LEGAL EAGLE: My husband has my child in Latvia

My husband is from Latvia and we have a seven-year-old son together. Our son has grown up in the UK.

 In 2014 my husband and I separated and he moved back to Latvia. We agreed that he would come and collect our son from the UK for one month’s contact in Latvia.

 It has now been over a month and my son has not returned. We had been speaking regularly but now my husband is not responding to my calls or emails. What should I do?

Your son is habitually resident in the UK because he has grown up here, and so he is classed as having been abducted by his father.

 By keeping your son abroad for over 28 days without your consent, your husband has committed a criminal offence. You should contact the police straight away to alert them to the problem.

 If you are unsure of the whereabouts of your son in Latvia then Interpol can assist you to locate him.

 Next you should seek the advice of a solicitor. Due to the complexity of this niche area of law you should make sure that you instruct a specialist. A good way of ensuring this is to instruct a solicitor who is an accredited member of the International Child Abduction and Contact Unit Panel. They will be able to assist you to make an application.

 The application is made to the International Child Abduction and Contact Unit (ICACU). To make the application you will need to provide photographs of your child, a copy of their birth certificate, photographs of the person who has taken the child, and a copy of your marriage certificate or divorce decree if you have one.

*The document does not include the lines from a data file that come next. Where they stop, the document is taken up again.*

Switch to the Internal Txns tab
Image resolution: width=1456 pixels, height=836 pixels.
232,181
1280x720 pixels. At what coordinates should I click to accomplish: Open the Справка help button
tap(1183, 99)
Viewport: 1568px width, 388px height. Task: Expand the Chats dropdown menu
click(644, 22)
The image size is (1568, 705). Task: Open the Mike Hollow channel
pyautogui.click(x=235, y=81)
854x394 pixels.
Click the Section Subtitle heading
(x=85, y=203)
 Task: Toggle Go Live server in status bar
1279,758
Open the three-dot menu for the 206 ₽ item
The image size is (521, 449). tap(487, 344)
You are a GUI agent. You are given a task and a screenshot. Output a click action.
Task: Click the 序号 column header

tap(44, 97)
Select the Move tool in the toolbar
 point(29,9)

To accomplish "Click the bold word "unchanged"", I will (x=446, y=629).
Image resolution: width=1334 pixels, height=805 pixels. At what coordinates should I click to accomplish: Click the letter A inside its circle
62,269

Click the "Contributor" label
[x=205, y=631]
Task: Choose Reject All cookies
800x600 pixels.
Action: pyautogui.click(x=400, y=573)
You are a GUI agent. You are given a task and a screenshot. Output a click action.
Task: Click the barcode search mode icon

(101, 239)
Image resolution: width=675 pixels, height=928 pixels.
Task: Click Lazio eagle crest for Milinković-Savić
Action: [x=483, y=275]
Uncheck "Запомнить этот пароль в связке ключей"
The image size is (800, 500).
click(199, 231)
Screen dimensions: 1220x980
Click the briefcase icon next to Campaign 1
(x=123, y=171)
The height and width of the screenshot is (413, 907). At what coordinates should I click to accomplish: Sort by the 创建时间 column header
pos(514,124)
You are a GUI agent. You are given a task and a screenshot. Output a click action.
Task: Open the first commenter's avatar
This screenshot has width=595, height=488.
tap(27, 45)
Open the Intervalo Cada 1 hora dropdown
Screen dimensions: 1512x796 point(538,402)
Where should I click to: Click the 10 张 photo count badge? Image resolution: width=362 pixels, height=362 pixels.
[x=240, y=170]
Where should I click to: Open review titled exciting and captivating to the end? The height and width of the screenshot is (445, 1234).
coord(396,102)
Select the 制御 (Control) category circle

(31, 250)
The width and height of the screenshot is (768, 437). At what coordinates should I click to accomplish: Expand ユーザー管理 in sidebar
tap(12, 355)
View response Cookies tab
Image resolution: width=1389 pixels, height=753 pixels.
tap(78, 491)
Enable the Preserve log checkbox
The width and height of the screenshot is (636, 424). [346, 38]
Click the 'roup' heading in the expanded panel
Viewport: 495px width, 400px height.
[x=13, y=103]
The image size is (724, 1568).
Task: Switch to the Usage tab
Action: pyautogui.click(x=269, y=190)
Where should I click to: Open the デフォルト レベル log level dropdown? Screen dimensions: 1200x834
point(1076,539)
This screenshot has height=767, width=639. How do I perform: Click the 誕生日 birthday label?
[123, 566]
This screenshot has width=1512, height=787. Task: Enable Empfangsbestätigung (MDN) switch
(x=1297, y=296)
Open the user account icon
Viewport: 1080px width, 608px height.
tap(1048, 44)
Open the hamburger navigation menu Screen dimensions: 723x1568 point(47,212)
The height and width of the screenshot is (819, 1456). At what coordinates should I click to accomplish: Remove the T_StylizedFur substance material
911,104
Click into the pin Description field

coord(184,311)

 There is no fee for this application and legal aid may be available depending on your financial situation. The ICACU will then make an application for immediate return of your son to the UK to your care to the relevant organisation in Latvia.

 This application is made under the 1980 Hague Convention, which is an agreement between countries that aims to ensure the return of abducted children.  

 The case would then be heard in Latvia, however all decisions about the child’s longer term future have to be made in this country. It can take at least six weeks to get a decision, but it may take much longer depending on the circumstances of the case.